A surprising category of the largely unmarried, to some degree, has been agricultural workers in the US, from time to time.  19th Century cowboys may form the best example as they were almost never married.  Indeed, cowboys not only were "boys", but as a rule they didn't occupy that profession for long, with a desire to marry often being a reason they left it.  Ranchers, which are truly a different class from cowboys, tended to be married, although you will find surprising examples to the contrary.  Going into the 20th Century things changed in regards to cowboys, and up until prior to World War Two, when the open range days had faded, married cowboys became fairly common. The war changed this, however, as exposure to other more lucrative jobs generally caused the married men to drop out and its only until quite recently when this has again begun to change, and married cowboys have become more common again.  As for ranchers, as noted, they have always tended to be married men, but there are a fair number of examples of them marrying at an older age than we'd expect, or not at all. Circumstances and conditions just didn't allow for it. This must also be true of other types of agriculturalist, such as farmers, and Garrison Keillor made an entire genera of literary figure out of the Norwegian Bachelor Farmer, which I'm told is a fairly accurate characterization.

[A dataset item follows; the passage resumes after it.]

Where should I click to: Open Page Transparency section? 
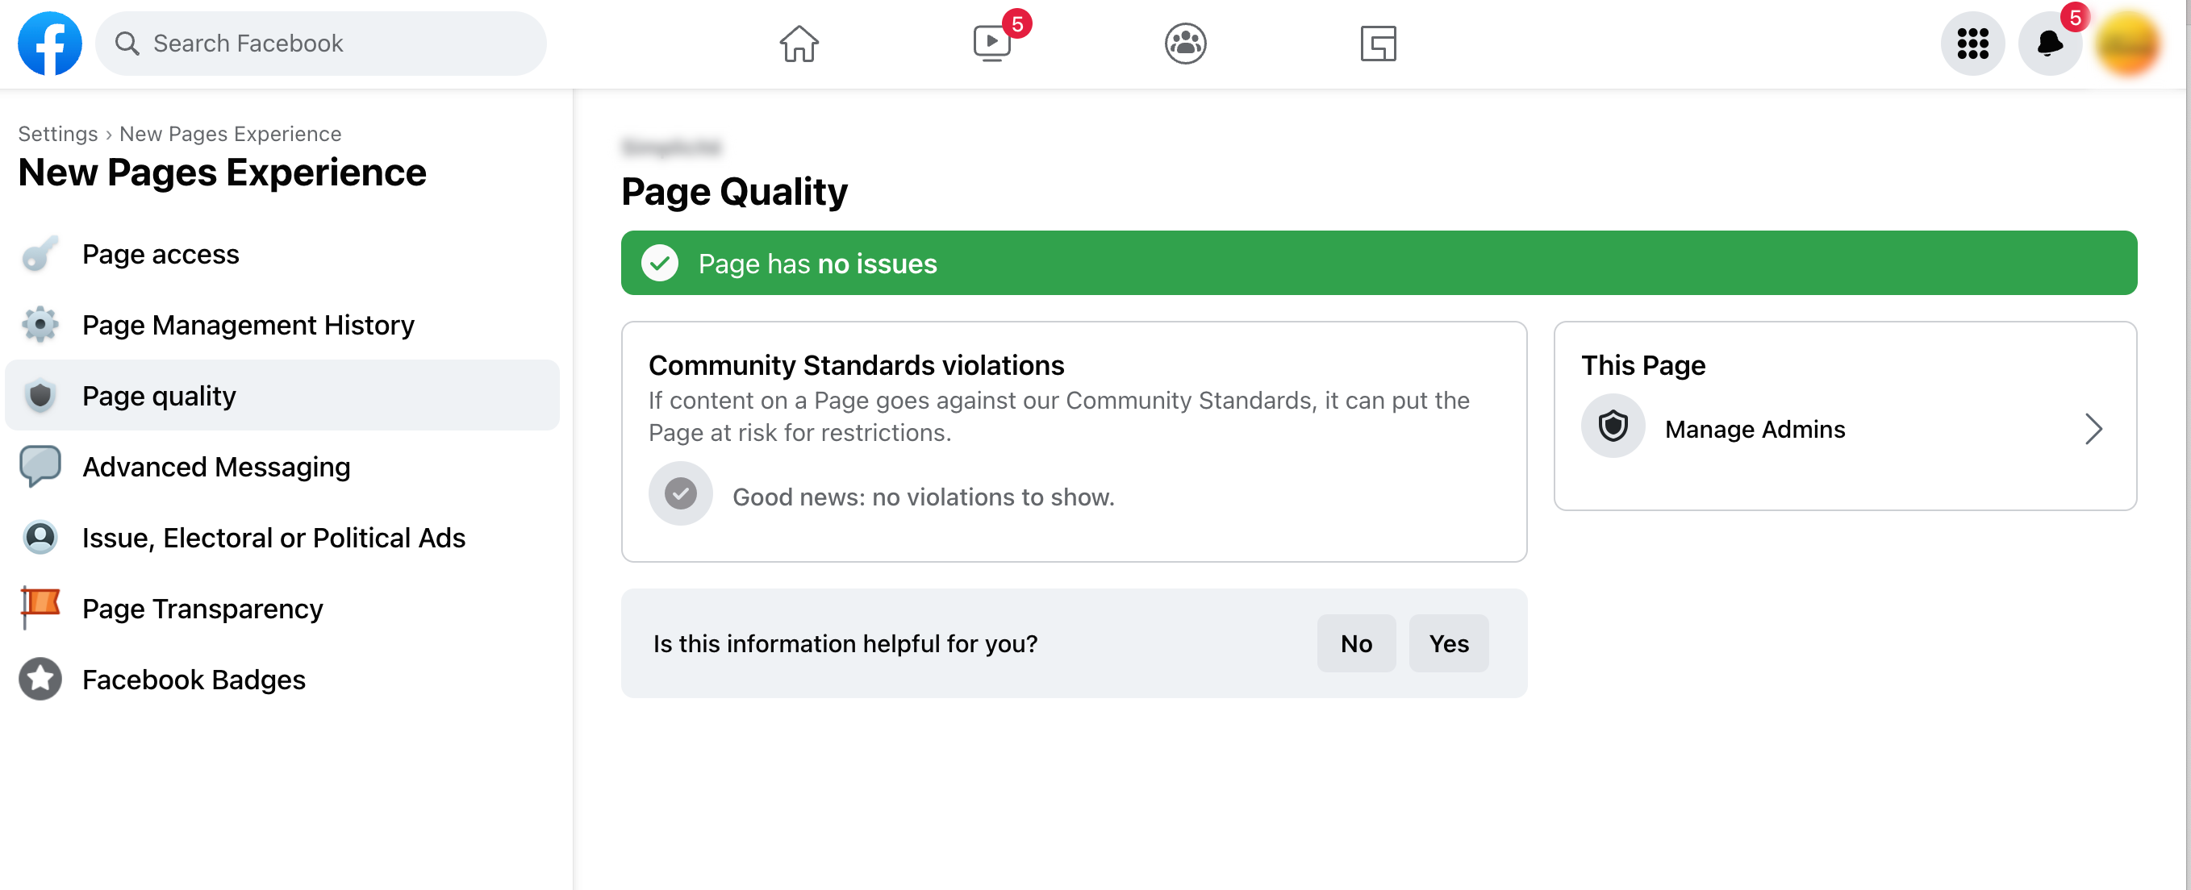pos(202,609)
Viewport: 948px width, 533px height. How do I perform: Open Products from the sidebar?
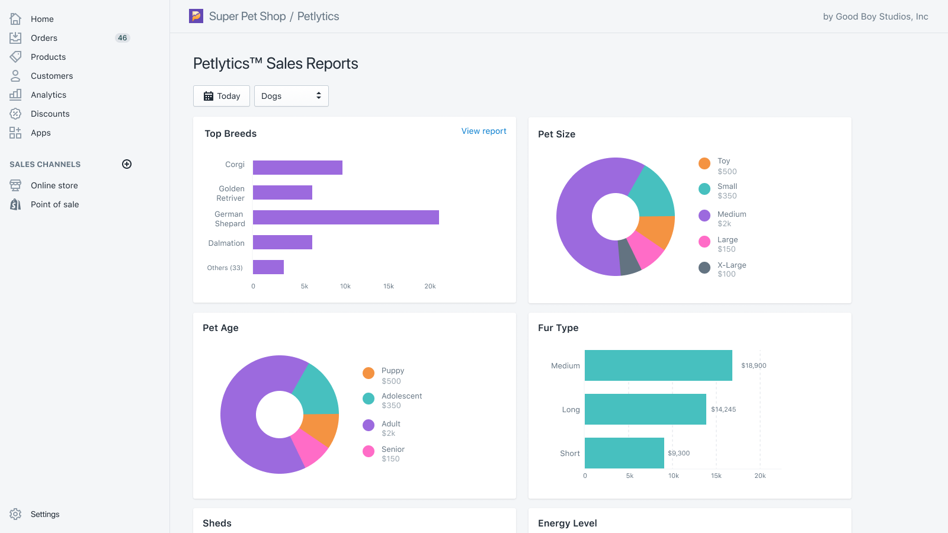pyautogui.click(x=15, y=56)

Of course, certain occupations, although they are few in number, are not opened to the married. One example, although its a temporary status, was just given. Another permanent such one, however, would be that of Priest in the Latin right of the Catholic church.  This hasn't always been the case, and even today that is a rule of the church and not a dogma of it, but it has been a rule for a very long time, although there are certain exceptions to it.  Contrary to what some might expect, the same rule doesn't apply to Catholic priests from the Easter Rites of the church, although I think that the rule there may be that they have to have been married prior to entering into the seminary and can't marry after that. The same rule, I think, applies in the Orthodox churches.  I also think, but I'm not sure, that in both the Eastern Rite Catholic churches and the Orthodox churches married men are not qualified to be bishops.

Christian monks, if truly monks, are also subject to the rule against marriage no matter what branch of Christianity they may be in.  This is sometimes confused, however, by the existence in the Orthodox world of "monks" that aren't really monks, such as the legendary example of Rasputin. Rasputin was regarded as an ascetic, but he wasn't a monk.  He was married, fwiw.***

As with monks, the Christian world gives us also the example of Nuns, who likewise never marry.  Nuns exist not only in the Catholic and Orthodox denominations, but also in certain Protestant denominations, where their status in regards to marriage is the same no matter what.

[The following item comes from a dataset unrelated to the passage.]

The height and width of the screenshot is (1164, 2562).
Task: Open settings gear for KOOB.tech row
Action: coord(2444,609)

At this point in this thread, I think I've run down about all the various "frayed threads" I intended to, so I'll rather awkwardly close it here.  Having asked a few questions, I hope we see a few replies, as it would be interesting to see how many people can relate to one or more of the various odds and ends I've placed in here.

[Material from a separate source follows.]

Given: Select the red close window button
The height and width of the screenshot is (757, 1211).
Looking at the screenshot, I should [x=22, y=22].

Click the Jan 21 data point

*Latin for "And Spouse".  The term frequently appears on older deeds.

**At one time it was the dominant anthropological view that romantic love was an invention of Europeans from the Renaissance and Enlightenment Era, and that it actually wasn't experienced by people who hadn't learned it culturally.  This view is pretty good proof that a lot of popular academic ideas, at any one time, are truly stupid.  Ultimately researchers determined that it is in fact an universal human emotion.  Apparently the dimwitted people who came up withe opposite conclusion were only able to recognize it in their own cultures, which itself is pretty darned dense. 

***His daughter spent a fair amount of time in later years trying to rehabilitate his reputation in the west, where she fled as a refugee.  Needless to say, she wasn't really successful at that.